Confused about the speed of a wave

1. Apr 14, 2015

mooncrater

1. The problem statement, all variables and given/known data
Actually its not a homework problem sort of thing.....I was wandering through a book , studying waves then I realised that there were two formula for the same thing .....the velocity of a wave.

2. Relevant equations
v=λ/T [where λ is the wavelength and T is the time period]
V=√(T/μ) [where T is tension and μ is linear mass density]

3. The attempt at a solution
I dont know.......are both of these correct and I am relating two different things ? or both of them are applied at different places .... I just dont get it....help needed.....

Edit: Is it like that velocity of a wave is defined by the second formula and the first formula is just a relation between λ and T where v is a constant .[ Just like in the case of resistance in dc circuits where R=ρl/A actually defines Resistance whereas V=RI is just a realtion between V & I where R is just a constant]

Last edited: Apr 14, 2015
2. Apr 14, 2015

Orodruin

Staff Emeritus
Your first expression is general and does not depend on the type of wave. It is derived essentially from basic wave motion and from how we define the wavelength and period.

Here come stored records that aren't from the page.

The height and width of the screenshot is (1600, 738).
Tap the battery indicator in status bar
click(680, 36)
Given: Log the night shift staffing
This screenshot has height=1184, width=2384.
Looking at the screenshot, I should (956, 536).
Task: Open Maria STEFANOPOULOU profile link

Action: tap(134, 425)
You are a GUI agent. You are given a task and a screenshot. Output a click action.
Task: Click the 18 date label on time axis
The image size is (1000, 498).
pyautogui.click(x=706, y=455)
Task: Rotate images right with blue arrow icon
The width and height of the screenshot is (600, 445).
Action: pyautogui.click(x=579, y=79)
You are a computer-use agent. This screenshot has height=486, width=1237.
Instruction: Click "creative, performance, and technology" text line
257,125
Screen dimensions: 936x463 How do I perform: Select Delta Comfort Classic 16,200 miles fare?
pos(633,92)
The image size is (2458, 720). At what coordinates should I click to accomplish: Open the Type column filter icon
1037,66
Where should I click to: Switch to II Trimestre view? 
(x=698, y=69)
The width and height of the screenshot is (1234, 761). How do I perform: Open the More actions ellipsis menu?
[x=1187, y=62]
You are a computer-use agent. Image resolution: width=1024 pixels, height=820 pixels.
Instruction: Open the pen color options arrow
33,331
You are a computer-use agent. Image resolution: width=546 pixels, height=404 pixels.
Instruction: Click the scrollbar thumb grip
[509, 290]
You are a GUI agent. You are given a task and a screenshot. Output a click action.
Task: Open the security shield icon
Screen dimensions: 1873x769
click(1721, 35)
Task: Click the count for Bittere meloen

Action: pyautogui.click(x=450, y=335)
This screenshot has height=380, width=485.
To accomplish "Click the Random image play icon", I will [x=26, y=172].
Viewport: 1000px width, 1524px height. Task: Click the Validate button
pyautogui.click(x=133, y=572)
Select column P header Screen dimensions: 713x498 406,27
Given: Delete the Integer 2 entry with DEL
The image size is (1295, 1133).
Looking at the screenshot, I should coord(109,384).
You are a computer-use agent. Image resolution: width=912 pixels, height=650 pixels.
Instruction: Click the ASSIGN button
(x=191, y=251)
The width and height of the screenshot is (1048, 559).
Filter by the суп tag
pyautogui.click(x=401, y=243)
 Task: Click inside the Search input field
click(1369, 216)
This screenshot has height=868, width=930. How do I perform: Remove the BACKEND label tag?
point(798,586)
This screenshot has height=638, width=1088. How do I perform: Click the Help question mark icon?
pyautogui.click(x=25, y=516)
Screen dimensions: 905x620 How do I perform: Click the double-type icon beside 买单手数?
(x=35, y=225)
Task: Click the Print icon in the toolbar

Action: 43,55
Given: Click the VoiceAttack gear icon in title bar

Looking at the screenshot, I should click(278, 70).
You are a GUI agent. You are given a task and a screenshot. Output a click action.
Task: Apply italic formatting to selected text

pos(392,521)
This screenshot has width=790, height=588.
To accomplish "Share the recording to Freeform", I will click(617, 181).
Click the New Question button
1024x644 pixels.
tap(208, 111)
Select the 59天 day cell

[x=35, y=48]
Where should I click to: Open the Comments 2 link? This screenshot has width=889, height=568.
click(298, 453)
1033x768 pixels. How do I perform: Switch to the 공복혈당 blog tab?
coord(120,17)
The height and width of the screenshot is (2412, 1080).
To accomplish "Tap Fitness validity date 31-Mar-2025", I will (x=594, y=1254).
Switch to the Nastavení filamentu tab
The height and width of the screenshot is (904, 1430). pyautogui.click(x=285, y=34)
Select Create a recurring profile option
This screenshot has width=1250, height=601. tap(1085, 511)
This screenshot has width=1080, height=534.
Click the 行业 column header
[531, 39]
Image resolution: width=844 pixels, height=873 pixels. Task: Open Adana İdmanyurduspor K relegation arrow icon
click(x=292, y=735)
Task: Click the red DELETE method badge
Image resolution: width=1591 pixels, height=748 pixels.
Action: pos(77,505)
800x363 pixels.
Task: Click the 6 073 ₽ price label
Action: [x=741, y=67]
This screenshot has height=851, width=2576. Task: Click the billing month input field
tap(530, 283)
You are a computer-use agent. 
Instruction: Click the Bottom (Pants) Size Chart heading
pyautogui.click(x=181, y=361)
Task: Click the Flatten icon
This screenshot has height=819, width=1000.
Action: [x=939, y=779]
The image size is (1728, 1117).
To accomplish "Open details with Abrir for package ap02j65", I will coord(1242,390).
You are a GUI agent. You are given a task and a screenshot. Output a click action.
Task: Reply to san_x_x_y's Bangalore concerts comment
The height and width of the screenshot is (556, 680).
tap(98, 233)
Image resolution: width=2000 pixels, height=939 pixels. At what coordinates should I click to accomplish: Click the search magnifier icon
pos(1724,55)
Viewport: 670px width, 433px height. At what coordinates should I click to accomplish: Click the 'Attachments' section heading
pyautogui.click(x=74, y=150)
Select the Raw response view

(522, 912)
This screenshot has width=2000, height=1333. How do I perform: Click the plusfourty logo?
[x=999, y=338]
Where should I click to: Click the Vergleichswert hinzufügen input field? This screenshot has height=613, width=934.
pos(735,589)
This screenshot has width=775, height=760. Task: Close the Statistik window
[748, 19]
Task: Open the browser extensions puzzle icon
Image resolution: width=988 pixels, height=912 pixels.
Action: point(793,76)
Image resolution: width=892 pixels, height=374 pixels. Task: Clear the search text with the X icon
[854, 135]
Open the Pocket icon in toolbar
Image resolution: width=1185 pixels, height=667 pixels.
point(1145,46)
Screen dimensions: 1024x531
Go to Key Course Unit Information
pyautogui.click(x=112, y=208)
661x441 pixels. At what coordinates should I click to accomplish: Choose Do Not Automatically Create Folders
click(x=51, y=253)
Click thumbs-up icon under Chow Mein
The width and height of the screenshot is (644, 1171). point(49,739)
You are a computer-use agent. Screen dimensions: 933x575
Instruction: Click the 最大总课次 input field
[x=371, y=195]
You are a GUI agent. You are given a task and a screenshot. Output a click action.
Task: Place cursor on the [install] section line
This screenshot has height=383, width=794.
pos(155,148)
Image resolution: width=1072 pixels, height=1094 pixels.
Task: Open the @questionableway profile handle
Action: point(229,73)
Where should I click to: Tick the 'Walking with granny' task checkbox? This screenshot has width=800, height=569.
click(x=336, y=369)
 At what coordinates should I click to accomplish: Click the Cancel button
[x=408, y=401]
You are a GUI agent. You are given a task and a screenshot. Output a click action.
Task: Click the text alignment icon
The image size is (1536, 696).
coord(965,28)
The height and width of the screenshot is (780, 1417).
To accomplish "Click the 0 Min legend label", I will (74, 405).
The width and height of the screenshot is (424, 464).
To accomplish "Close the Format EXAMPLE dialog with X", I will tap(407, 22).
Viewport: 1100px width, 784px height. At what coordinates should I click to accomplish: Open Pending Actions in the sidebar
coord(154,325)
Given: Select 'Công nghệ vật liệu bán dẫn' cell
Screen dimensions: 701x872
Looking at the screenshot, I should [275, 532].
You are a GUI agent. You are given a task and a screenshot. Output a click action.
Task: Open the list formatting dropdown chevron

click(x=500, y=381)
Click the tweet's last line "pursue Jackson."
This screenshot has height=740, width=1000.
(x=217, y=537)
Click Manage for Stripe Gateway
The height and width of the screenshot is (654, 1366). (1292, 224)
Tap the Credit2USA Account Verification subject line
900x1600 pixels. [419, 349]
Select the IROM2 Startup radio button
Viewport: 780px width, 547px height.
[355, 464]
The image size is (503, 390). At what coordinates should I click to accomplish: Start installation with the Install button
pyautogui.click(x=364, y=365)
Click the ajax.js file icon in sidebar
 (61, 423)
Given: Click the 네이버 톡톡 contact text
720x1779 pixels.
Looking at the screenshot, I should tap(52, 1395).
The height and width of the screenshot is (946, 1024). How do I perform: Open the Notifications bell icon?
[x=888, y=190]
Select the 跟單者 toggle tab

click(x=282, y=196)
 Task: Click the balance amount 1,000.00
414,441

The second expression is the speed of a transversal wave on a string. Using both expressions, you could essentially derive a relationship between the period and the wavelength in terms of the tension and the linear mass density for this type of wave.

3. Apr 14, 2015

mooncrater

Okay i got it now. Both of them are correct.....It is just that first one is general whereas 2nd one is for the particular case of a transversal wave.